— Begin Data for the task —
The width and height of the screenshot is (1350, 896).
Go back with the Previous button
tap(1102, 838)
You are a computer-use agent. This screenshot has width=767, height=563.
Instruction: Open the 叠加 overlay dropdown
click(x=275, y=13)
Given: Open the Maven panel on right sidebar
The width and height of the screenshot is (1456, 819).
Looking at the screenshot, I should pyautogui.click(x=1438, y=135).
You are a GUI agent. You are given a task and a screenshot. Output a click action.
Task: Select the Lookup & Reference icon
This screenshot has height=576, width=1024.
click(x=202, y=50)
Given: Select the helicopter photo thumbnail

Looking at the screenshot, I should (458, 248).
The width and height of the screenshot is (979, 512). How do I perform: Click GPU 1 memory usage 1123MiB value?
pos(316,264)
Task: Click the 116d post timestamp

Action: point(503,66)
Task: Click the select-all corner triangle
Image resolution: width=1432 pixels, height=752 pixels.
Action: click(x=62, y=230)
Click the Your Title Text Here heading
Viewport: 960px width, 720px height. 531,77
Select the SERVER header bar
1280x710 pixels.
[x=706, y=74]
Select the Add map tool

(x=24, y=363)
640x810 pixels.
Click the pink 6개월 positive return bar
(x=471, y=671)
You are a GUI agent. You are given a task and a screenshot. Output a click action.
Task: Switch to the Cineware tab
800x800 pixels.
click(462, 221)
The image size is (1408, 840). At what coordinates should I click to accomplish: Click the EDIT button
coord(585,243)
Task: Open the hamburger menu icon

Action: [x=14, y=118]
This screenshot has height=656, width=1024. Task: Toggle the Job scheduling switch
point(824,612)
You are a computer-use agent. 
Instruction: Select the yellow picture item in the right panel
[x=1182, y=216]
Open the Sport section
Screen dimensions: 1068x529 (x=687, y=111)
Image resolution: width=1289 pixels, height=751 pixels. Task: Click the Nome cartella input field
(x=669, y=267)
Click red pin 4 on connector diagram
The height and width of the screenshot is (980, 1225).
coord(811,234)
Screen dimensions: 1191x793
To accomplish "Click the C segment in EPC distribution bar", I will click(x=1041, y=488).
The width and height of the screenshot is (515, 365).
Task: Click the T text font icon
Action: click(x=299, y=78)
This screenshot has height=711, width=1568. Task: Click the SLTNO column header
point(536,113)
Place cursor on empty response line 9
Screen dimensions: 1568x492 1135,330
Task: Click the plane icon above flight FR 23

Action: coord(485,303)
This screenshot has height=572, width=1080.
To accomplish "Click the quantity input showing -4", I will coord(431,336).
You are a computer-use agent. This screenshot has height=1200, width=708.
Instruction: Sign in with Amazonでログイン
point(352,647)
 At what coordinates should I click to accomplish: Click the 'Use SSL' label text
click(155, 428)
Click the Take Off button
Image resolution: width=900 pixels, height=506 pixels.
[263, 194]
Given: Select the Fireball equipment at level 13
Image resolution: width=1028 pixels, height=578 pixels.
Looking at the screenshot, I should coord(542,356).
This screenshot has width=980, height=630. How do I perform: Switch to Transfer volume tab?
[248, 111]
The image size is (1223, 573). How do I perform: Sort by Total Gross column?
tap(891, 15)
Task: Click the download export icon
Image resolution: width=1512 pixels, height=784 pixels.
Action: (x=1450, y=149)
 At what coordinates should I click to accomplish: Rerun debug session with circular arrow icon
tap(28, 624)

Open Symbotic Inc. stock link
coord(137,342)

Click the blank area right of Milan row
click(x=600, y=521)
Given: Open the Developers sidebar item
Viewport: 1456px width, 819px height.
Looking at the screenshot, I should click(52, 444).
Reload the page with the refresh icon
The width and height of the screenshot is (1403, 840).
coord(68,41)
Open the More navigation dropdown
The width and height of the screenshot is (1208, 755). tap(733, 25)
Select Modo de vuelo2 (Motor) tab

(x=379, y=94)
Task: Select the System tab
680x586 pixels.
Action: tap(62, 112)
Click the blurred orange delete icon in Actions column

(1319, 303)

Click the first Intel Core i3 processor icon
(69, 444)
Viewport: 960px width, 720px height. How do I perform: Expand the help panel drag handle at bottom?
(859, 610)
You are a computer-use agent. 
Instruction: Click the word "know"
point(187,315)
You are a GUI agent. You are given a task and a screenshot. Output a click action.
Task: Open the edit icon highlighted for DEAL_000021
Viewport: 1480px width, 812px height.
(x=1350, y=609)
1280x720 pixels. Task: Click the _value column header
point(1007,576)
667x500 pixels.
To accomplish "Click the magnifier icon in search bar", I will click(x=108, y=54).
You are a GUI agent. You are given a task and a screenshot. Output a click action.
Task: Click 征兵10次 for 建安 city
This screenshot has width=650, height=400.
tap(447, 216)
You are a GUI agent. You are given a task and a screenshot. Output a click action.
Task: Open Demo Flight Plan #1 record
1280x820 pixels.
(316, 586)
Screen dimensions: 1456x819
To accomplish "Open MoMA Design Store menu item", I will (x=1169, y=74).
— End Data for the task —
§ Problem statement
Copy out every item above word for word, changing nothing.

§ Completed exercise
The width and height of the screenshot is (1350, 896).
Go back with the Previous button
tap(1102, 838)
You are a computer-use agent. This screenshot has width=767, height=563.
Instruction: Open the 叠加 overlay dropdown
click(x=275, y=13)
Given: Open the Maven panel on right sidebar
The width and height of the screenshot is (1456, 819).
Looking at the screenshot, I should pyautogui.click(x=1438, y=135).
You are a GUI agent. You are given a task and a screenshot. Output a click action.
Task: Select the Lookup & Reference icon
This screenshot has height=576, width=1024.
click(x=202, y=50)
Given: Select the helicopter photo thumbnail

Looking at the screenshot, I should (458, 248).
The width and height of the screenshot is (979, 512). How do I perform: Click GPU 1 memory usage 1123MiB value?
pos(316,264)
Task: Click the 116d post timestamp

Action: point(503,66)
Task: Click the select-all corner triangle
Image resolution: width=1432 pixels, height=752 pixels.
Action: click(x=62, y=230)
Click the Your Title Text Here heading
Viewport: 960px width, 720px height. 531,77
Select the SERVER header bar
1280x710 pixels.
[x=706, y=74]
Select the Add map tool

(x=24, y=363)
640x810 pixels.
Click the pink 6개월 positive return bar
(x=471, y=671)
You are a GUI agent. You are given a task and a screenshot. Output a click action.
Task: Switch to the Cineware tab
800x800 pixels.
click(462, 221)
The image size is (1408, 840). At what coordinates should I click to accomplish: Click the EDIT button
coord(585,243)
Task: Open the hamburger menu icon

Action: [x=14, y=118]
This screenshot has height=656, width=1024. Task: Toggle the Job scheduling switch
point(824,612)
You are a computer-use agent. 
Instruction: Select the yellow picture item in the right panel
[x=1182, y=216]
Open the Sport section
Screen dimensions: 1068x529 (x=687, y=111)
Image resolution: width=1289 pixels, height=751 pixels. Task: Click the Nome cartella input field
(x=669, y=267)
Click red pin 4 on connector diagram
The height and width of the screenshot is (980, 1225).
coord(811,234)
Screen dimensions: 1191x793
To accomplish "Click the C segment in EPC distribution bar", I will click(x=1041, y=488).
The width and height of the screenshot is (515, 365).
Task: Click the T text font icon
Action: click(x=299, y=78)
This screenshot has height=711, width=1568. Task: Click the SLTNO column header
point(536,113)
Place cursor on empty response line 9
Screen dimensions: 1568x492 1135,330
Task: Click the plane icon above flight FR 23

Action: coord(485,303)
This screenshot has height=572, width=1080.
To accomplish "Click the quantity input showing -4", I will coord(431,336).
You are a computer-use agent. This screenshot has height=1200, width=708.
Instruction: Sign in with Amazonでログイン
point(352,647)
 At what coordinates should I click to accomplish: Click the 'Use SSL' label text
click(155, 428)
Click the Take Off button
Image resolution: width=900 pixels, height=506 pixels.
[263, 194]
Given: Select the Fireball equipment at level 13
Image resolution: width=1028 pixels, height=578 pixels.
Looking at the screenshot, I should coord(542,356).
This screenshot has width=980, height=630. How do I perform: Switch to Transfer volume tab?
[248, 111]
The image size is (1223, 573). How do I perform: Sort by Total Gross column?
tap(891, 15)
Task: Click the download export icon
Image resolution: width=1512 pixels, height=784 pixels.
Action: (x=1450, y=149)
 At what coordinates should I click to accomplish: Rerun debug session with circular arrow icon
tap(28, 624)

Open Symbotic Inc. stock link
coord(137,342)

Click the blank area right of Milan row
click(x=600, y=521)
Given: Open the Developers sidebar item
Viewport: 1456px width, 819px height.
Looking at the screenshot, I should click(52, 444).
Reload the page with the refresh icon
The width and height of the screenshot is (1403, 840).
coord(68,41)
Open the More navigation dropdown
The width and height of the screenshot is (1208, 755). tap(733, 25)
Select Modo de vuelo2 (Motor) tab

(x=379, y=94)
Task: Select the System tab
680x586 pixels.
Action: tap(62, 112)
Click the blurred orange delete icon in Actions column

(1319, 303)

Click the first Intel Core i3 processor icon
(69, 444)
Viewport: 960px width, 720px height. How do I perform: Expand the help panel drag handle at bottom?
(859, 610)
You are a computer-use agent. 
Instruction: Click the word "know"
point(187,315)
You are a GUI agent. You are given a task and a screenshot. Output a click action.
Task: Open the edit icon highlighted for DEAL_000021
Viewport: 1480px width, 812px height.
(x=1350, y=609)
1280x720 pixels. Task: Click the _value column header
point(1007,576)
667x500 pixels.
To accomplish "Click the magnifier icon in search bar", I will click(x=108, y=54).
You are a GUI agent. You are given a task and a screenshot. Output a click action.
Task: Click 征兵10次 for 建安 city
This screenshot has width=650, height=400.
tap(447, 216)
You are a GUI agent. You are given a task and a screenshot. Output a click action.
Task: Open Demo Flight Plan #1 record
1280x820 pixels.
(316, 586)
Screen dimensions: 1456x819
To accomplish "Open MoMA Design Store menu item", I will (x=1169, y=74).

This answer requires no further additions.